④ 口の機能低下 → frailty(フレイル)へ
口腔機能の低下は、
- 食事量の低下
- 筋肉量の低下
- 活動性の低下
につながり、体全体の弱り(フレイル)を進める要因になります。
5. この研究からわかること:
「口の健康は全身の健康の入り口」**
今回の研究は観察研究のため、
「口が悪い → 病気が起こる」と断定できるわけではありません。
しかし、
口腔機能が低い人ほど、生活習慣病のリスク指標が悪い
という結果は明確に示されました。
つまり、家で簡単に気づける
- 歯の数
- 舌の汚れ
- 口の乾き
- 舌や唇の動き
といった“口のサイン”が、体の健康と深く関わっているということです。
6. では、どうすれば「お口の健康」を守れる?
ここからは、今日からできる実践的な対策を紹介します。
① 1日2回の歯磨き + 舌清掃を習慣化しよう
舌苔は細菌の温床。
舌ブラシで「奥から手前にやさしく1日1回」取るだけで清潔が保ちやすくなります。
② 口が乾く人は「唾液腺マッサージ」がおすすめ
- 耳下腺
- 顎下腺
- 舌下腺
をやさしく押して刺激すると唾液が出やすくなります。
③ 「パ・タ・カ体操」で舌や唇を鍛える
5秒間の発音を繰り返すだけで舌の筋肉が鍛えられます。
- パ:唇の動き
- タ:舌の先
- カ:舌の奥
食事・会話・飲み込みの全てに効果的。
④ 定期的に歯科健診を受ける
「痛くないから行かない」では遅いことが多いです。
半年〜1年ごとの健診は、口だけでなく全身の病気予防につながります。
⑤ よく噛んで食べる習慣をつける
噛む回数が増えると、
唾液が出る → 血糖が上がりにくくなる → 満腹感が得やすい
という良いことだらけ。
7. まとめ:口の中は“健康の鏡”。

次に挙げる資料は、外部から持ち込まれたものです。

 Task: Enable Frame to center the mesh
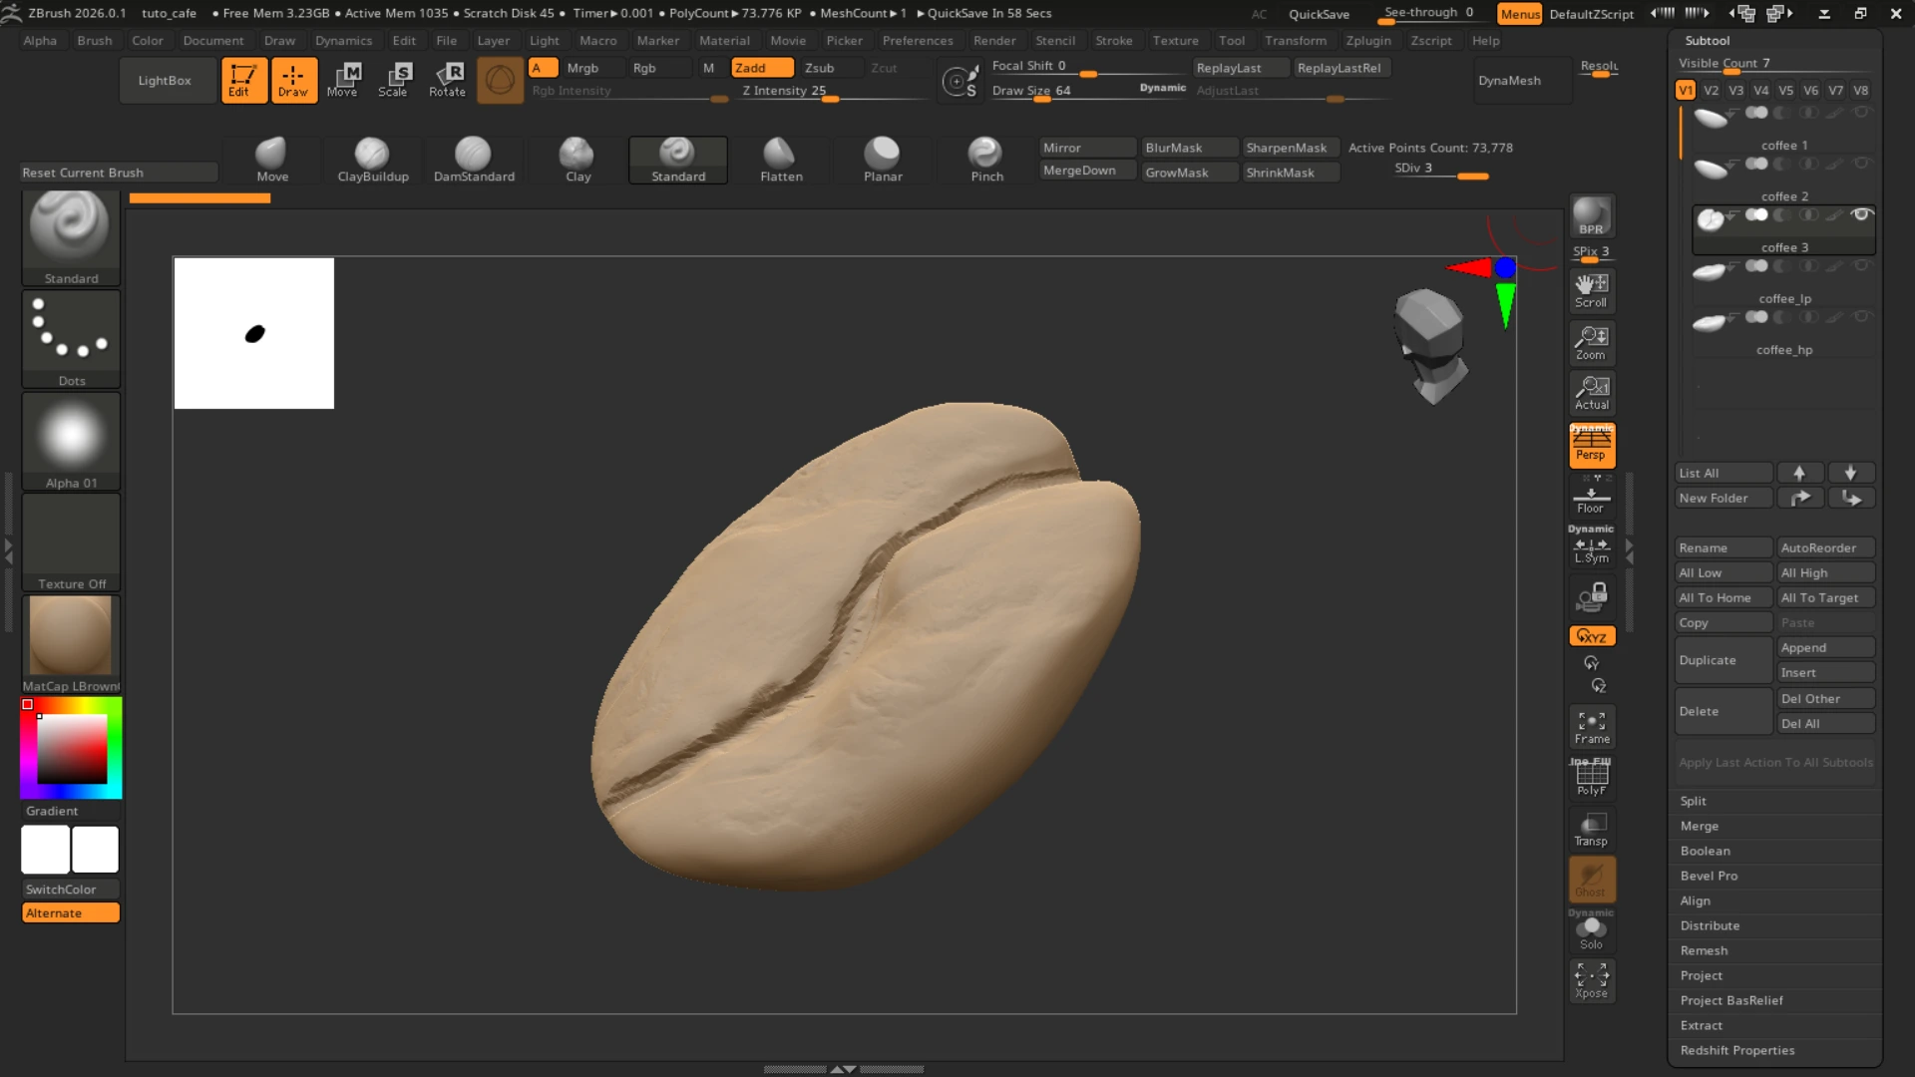click(x=1591, y=726)
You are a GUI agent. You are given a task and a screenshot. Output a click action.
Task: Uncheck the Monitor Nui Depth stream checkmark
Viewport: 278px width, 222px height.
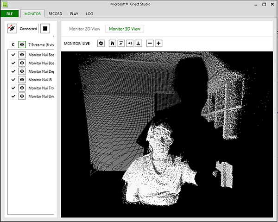[x=13, y=71]
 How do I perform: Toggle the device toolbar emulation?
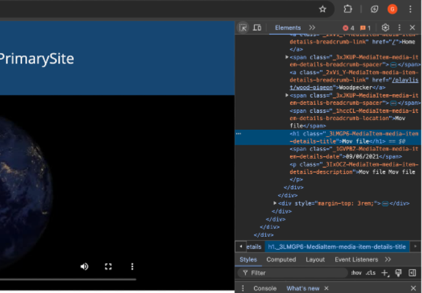click(257, 28)
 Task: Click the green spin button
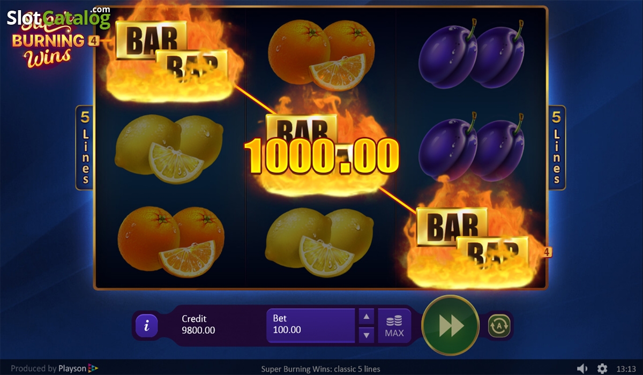(x=450, y=325)
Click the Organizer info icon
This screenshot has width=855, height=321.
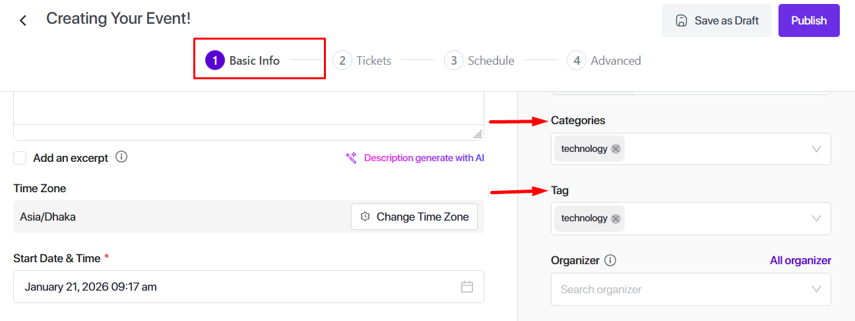610,260
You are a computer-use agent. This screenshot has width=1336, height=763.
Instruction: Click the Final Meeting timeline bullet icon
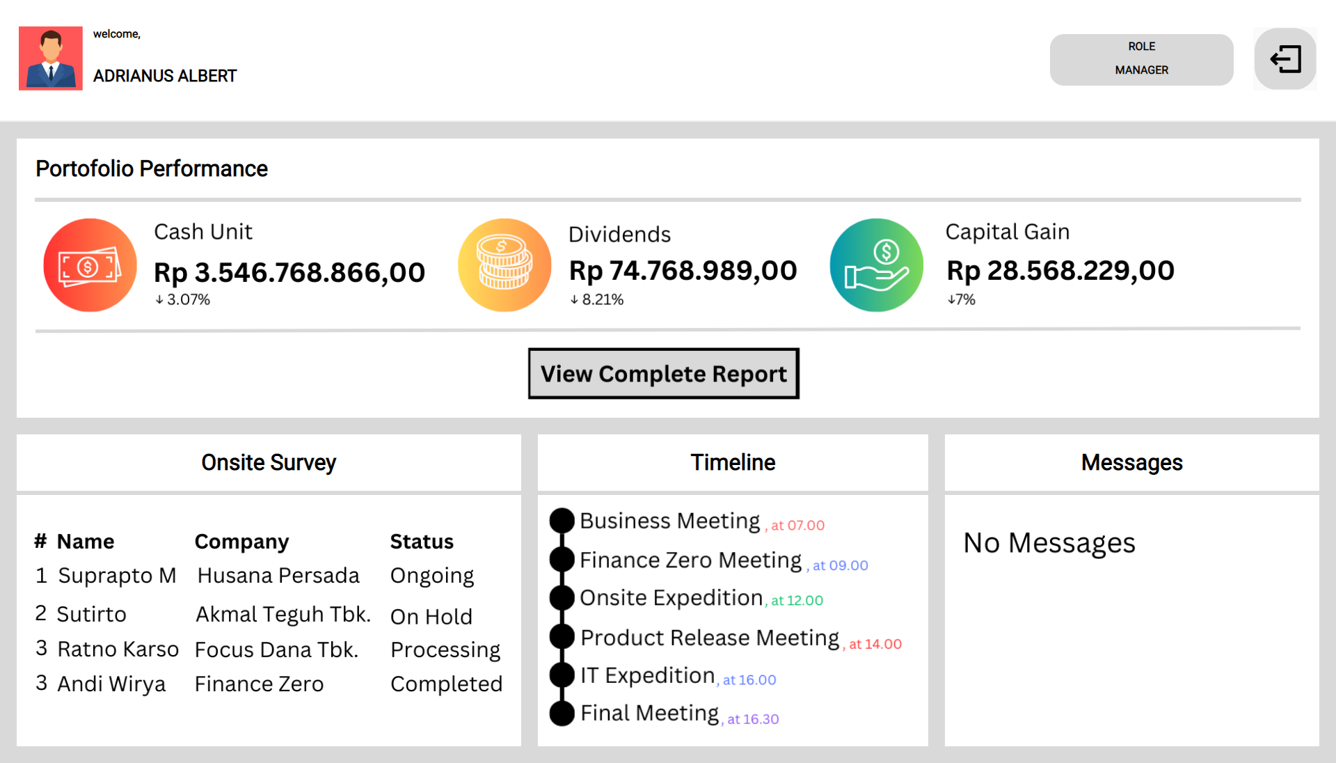tap(561, 714)
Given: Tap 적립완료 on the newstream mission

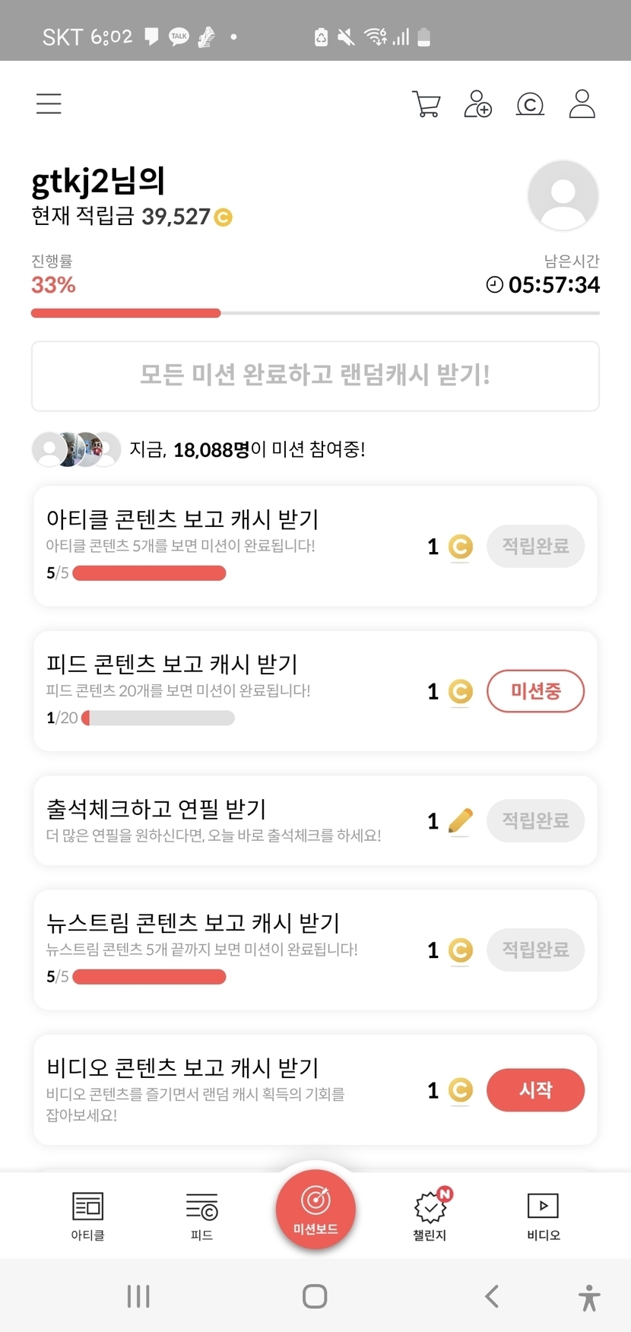Looking at the screenshot, I should (535, 950).
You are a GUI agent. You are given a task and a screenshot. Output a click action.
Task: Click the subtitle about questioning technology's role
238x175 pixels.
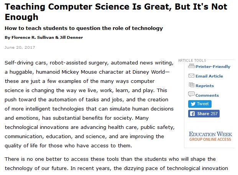coord(84,28)
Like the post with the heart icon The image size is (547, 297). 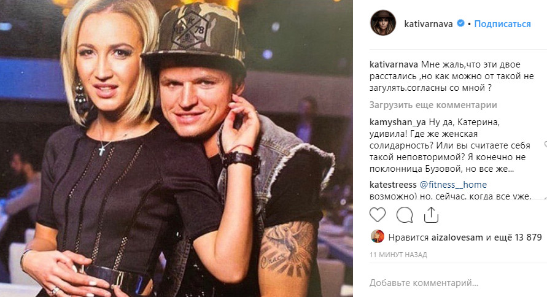click(x=378, y=215)
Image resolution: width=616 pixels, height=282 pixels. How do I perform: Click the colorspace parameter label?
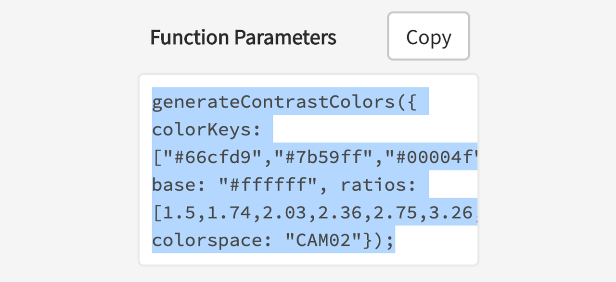tap(210, 240)
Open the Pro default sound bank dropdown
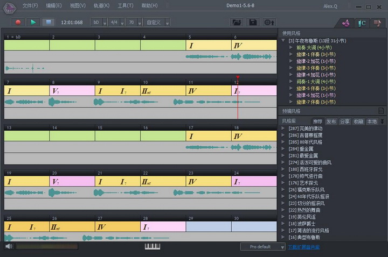 (x=262, y=247)
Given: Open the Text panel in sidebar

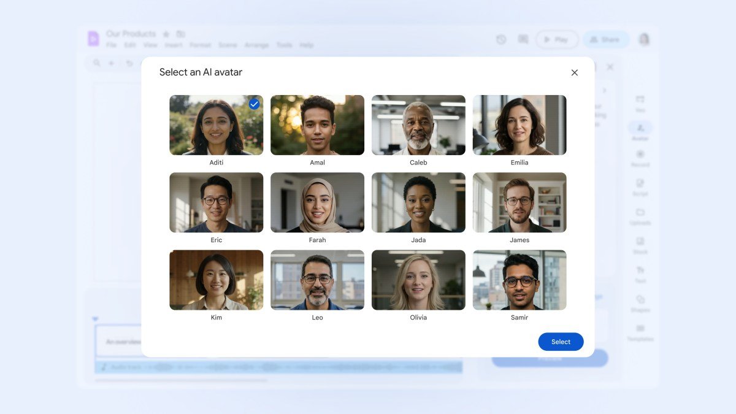Looking at the screenshot, I should coord(640,274).
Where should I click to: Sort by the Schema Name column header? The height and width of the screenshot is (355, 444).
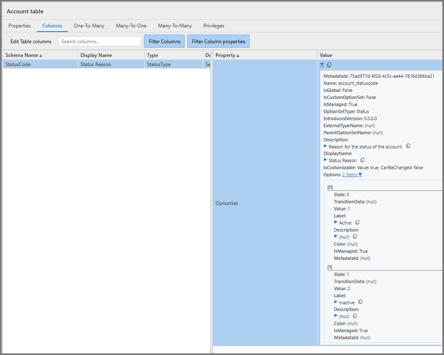(21, 55)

あなたの体の未来を映している
今回紹介した研究からわかることは、
口の機能が落ちる=生活習慣病のリスクサイン
ということです。
口腔機能の低下は自覚しにくく、気づいたときには
「栄養が偏っている」「筋力が落ちている」「飲み込みにくい」
など、全身の不調が進んでいることも少なくありません。
だからこそ、
口の健康を守ることは “病気の予防”かつ“健康寿命を伸ばす” 上で非常に重要なポイントになります。
最後に:今日できるチェックをしてみてください
- 舌が白くなっていない?
- 口が乾きやすくない?
- 「タ・カ」が言いにくくない?
- 硬いものが噛みにくくない?
- 歯医者に半年以上行っていない?
一つでも当てはまれば、
それは体からの小さなSOSかもしれません。
お口のケアは、あなたの未来の体を守る第一歩。
ぜひ今日から始めてみてください。
References
Kanie H, Yoshida M, Yokoi M, Okamoto M, Sasaki H, Ono K. Relationship Between Blood Test Results and Oral Function Tests in Individuals Undergoing Regular Physical Examinations. J Oral Rehabil. 2025 Sep;52(9):1261–1266. doi: 10.1111/joor.13977. Epub 2025 Apr 17. PMID: 40247468.